##### RECORDS TO USE
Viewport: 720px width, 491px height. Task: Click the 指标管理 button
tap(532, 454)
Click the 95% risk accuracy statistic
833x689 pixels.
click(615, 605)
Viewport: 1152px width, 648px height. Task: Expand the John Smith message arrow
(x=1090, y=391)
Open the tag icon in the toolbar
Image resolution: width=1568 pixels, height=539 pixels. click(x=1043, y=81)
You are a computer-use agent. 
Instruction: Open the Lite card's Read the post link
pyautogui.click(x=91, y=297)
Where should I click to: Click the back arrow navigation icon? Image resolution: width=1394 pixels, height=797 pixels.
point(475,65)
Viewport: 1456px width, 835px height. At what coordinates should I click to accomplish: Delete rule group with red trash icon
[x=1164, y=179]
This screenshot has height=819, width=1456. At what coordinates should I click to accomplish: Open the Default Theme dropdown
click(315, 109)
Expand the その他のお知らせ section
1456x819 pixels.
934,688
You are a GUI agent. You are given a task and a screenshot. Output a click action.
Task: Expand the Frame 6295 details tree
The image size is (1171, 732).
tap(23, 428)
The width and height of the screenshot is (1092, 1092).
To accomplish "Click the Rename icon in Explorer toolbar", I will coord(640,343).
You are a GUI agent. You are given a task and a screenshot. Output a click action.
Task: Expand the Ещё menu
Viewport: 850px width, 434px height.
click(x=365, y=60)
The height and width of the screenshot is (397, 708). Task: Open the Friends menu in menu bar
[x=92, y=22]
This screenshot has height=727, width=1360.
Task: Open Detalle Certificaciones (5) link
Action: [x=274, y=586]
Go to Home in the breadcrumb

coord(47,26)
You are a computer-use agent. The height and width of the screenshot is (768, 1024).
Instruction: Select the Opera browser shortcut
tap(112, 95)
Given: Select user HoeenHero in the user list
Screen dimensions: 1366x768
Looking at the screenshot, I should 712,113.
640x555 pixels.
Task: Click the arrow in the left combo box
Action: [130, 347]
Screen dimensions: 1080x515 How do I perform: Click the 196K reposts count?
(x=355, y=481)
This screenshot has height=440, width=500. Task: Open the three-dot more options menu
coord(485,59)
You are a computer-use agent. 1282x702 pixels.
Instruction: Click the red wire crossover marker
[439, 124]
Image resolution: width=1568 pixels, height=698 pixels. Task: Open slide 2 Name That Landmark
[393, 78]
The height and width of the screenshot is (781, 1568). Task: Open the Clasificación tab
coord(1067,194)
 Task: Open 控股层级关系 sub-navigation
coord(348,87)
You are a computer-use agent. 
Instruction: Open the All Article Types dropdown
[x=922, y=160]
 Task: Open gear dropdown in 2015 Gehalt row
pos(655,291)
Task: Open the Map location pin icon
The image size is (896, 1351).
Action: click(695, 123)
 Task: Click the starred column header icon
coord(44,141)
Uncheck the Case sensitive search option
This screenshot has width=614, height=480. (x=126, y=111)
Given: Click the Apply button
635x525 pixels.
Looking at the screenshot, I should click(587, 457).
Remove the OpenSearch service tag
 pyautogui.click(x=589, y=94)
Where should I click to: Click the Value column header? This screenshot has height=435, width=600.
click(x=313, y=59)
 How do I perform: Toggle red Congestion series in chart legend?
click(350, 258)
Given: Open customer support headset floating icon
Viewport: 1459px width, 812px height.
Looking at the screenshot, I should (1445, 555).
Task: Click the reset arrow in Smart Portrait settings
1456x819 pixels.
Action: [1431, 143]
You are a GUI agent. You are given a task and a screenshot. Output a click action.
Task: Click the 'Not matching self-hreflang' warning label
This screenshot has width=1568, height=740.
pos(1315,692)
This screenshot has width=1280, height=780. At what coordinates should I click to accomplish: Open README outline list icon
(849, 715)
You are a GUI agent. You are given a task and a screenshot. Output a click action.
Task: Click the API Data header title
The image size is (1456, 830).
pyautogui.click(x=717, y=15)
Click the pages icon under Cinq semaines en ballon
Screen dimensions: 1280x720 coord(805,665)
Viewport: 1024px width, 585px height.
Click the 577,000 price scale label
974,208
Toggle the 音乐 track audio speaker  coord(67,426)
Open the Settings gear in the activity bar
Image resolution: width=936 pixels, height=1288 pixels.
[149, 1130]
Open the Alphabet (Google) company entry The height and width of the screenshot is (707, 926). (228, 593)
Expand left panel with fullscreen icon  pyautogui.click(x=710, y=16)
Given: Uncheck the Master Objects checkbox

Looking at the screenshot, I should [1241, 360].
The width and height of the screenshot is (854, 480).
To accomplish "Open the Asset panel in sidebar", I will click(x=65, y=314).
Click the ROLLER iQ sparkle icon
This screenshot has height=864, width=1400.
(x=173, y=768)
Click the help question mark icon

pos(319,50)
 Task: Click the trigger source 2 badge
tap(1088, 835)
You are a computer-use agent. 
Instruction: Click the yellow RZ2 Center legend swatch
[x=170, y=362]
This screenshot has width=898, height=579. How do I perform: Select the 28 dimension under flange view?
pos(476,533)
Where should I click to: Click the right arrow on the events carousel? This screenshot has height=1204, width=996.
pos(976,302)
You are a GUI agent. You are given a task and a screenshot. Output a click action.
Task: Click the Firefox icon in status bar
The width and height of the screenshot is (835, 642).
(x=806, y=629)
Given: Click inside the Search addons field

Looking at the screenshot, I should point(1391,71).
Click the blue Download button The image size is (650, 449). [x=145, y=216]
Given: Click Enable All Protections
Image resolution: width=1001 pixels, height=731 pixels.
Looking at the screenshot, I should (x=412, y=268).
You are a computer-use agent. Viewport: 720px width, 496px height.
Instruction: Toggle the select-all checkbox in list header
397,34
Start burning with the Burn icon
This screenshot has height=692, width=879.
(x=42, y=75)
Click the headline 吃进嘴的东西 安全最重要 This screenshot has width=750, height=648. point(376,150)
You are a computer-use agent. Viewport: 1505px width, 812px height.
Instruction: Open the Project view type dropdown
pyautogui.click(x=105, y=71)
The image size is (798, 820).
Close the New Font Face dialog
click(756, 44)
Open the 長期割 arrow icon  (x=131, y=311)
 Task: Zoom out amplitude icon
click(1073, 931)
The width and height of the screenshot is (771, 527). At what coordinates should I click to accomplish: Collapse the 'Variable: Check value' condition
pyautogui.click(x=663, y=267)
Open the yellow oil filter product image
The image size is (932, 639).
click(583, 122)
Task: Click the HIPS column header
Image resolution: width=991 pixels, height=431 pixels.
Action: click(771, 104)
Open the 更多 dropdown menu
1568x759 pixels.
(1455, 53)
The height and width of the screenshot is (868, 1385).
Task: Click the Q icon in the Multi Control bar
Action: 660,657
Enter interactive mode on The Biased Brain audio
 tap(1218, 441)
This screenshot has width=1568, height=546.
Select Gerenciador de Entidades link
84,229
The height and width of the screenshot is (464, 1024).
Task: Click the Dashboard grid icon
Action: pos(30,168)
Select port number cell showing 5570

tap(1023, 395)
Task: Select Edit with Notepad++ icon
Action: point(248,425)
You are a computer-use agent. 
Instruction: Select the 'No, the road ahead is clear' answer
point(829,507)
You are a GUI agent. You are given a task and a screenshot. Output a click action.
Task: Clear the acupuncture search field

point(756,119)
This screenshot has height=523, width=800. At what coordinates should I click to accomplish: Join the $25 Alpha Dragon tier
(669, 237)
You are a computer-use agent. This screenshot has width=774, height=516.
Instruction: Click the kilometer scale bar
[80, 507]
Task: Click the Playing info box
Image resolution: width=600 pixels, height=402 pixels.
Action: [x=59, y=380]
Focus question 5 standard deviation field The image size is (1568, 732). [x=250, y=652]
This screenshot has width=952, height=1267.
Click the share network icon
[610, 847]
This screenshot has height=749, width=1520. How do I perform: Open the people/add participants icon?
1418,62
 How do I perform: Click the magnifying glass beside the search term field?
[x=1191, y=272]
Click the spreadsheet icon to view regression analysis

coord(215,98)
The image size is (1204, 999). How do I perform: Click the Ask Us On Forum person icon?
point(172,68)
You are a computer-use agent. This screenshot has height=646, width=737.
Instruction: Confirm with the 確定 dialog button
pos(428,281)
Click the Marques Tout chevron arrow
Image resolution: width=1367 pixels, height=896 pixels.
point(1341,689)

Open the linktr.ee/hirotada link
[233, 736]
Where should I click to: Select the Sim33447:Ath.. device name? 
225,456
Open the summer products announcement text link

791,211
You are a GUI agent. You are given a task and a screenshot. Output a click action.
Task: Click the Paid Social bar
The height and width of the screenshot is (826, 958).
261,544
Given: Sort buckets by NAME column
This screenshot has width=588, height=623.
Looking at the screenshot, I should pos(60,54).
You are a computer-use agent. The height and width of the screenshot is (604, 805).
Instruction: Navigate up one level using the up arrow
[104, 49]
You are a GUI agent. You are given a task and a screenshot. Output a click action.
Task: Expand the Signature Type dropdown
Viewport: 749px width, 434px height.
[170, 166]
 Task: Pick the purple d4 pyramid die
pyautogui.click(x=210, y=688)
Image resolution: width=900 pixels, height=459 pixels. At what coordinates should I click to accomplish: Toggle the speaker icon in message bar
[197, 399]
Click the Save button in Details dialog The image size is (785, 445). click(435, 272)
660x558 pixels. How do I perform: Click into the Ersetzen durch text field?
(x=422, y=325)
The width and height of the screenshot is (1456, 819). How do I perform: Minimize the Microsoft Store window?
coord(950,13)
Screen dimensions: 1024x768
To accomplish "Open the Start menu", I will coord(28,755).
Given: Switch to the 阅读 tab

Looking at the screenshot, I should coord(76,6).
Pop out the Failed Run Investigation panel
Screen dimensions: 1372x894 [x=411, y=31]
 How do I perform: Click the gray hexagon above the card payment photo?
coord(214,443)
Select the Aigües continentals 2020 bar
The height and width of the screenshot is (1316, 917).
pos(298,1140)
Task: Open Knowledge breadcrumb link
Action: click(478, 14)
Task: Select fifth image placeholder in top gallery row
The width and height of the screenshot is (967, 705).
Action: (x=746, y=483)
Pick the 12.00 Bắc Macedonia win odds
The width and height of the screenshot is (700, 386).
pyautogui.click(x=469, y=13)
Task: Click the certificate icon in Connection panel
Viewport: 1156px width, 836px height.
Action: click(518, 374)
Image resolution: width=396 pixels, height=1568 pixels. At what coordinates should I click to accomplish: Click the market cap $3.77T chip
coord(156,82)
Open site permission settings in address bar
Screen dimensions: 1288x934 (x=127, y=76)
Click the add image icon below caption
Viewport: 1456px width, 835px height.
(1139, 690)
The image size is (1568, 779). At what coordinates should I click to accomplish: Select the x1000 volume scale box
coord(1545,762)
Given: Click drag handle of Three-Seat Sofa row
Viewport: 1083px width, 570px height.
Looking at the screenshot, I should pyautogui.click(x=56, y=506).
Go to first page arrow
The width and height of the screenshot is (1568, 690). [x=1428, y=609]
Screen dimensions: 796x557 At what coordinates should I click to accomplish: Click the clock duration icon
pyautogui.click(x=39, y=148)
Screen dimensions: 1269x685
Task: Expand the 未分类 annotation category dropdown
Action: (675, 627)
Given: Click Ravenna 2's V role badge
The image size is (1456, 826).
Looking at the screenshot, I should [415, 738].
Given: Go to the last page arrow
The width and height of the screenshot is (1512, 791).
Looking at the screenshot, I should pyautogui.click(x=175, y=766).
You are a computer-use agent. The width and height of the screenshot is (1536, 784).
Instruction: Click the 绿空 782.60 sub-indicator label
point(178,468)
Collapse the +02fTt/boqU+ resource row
##########
### WORK TO BE COMPLETED
Reproduce the data above verbatim, from the line containing "Task: Click the starred column header icon" through the line containing "tap(1088, 835)", both ends included.

### FULL RESPONSE
 Task: Click the starred column header icon
coord(44,141)
Uncheck the Case sensitive search option
This screenshot has width=614, height=480. (x=126, y=111)
Given: Click the Apply button
635x525 pixels.
Looking at the screenshot, I should click(587, 457).
Remove the OpenSearch service tag
 pyautogui.click(x=589, y=94)
Where should I click to: Click the Value column header? This screenshot has height=435, width=600.
click(x=313, y=59)
 How do I perform: Toggle red Congestion series in chart legend?
click(350, 258)
Given: Open customer support headset floating icon
Viewport: 1459px width, 812px height.
Looking at the screenshot, I should (1445, 555).
Task: Click the reset arrow in Smart Portrait settings
1456x819 pixels.
Action: [1431, 143]
You are a GUI agent. You are given a task and a screenshot. Output a click action.
Task: Click the 'Not matching self-hreflang' warning label
This screenshot has width=1568, height=740.
pos(1315,692)
This screenshot has width=1280, height=780. At what coordinates should I click to accomplish: Open README outline list icon
(849, 715)
You are a GUI agent. You are given a task and a screenshot. Output a click action.
Task: Click the API Data header title
The image size is (1456, 830).
pyautogui.click(x=717, y=15)
Click the pages icon under Cinq semaines en ballon
Screen dimensions: 1280x720 coord(805,665)
Viewport: 1024px width, 585px height.
Click the 577,000 price scale label
974,208
Toggle the 音乐 track audio speaker  coord(67,426)
Open the Settings gear in the activity bar
Image resolution: width=936 pixels, height=1288 pixels.
[149, 1130]
Open the Alphabet (Google) company entry The height and width of the screenshot is (707, 926). (228, 593)
Expand left panel with fullscreen icon  pyautogui.click(x=710, y=16)
Given: Uncheck the Master Objects checkbox

Looking at the screenshot, I should [1241, 360].
The width and height of the screenshot is (854, 480).
To accomplish "Open the Asset panel in sidebar", I will click(x=65, y=314).
Click the ROLLER iQ sparkle icon
This screenshot has height=864, width=1400.
(x=173, y=768)
Click the help question mark icon

pos(319,50)
 Task: Click the trigger source 2 badge
tap(1088, 835)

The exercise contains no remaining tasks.